__AVAILABLE RECORDS__.
◆ ◆ ◆ ◆ ◆

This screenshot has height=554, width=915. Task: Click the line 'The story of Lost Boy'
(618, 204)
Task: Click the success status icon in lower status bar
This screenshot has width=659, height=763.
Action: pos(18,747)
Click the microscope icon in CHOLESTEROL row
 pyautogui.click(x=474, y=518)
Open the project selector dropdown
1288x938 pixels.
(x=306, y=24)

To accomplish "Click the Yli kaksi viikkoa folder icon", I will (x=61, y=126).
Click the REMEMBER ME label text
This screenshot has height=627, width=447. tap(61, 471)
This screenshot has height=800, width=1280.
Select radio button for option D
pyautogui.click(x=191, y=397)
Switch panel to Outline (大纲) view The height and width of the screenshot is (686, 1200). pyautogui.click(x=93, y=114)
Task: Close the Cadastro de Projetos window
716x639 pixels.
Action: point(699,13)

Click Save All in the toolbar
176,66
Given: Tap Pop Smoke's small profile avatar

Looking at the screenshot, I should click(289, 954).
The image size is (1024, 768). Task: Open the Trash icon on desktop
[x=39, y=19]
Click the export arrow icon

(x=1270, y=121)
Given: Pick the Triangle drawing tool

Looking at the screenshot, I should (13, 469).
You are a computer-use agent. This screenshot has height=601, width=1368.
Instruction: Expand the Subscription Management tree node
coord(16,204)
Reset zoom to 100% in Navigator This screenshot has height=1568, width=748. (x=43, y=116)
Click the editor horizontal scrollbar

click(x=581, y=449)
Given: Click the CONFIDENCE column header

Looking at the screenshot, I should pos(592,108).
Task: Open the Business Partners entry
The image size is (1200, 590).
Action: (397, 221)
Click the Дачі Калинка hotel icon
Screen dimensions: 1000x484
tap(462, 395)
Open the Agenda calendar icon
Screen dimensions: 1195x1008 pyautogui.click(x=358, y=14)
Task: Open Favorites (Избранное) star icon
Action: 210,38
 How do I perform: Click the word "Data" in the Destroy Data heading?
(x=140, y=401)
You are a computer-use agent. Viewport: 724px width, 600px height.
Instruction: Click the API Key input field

◆ ◆ ◆ ◆ ◆

__TASK PROMPT__. Only the lines from the one containing "You are a computer-use agent. Viewport: 724px" through the end of the listing belong in the response, each reproduced exactly.

__EXPECTED ANSWER__.
You are a computer-use agent. Viewport: 724px width, 600px height.
Instruction: Click the API Key input field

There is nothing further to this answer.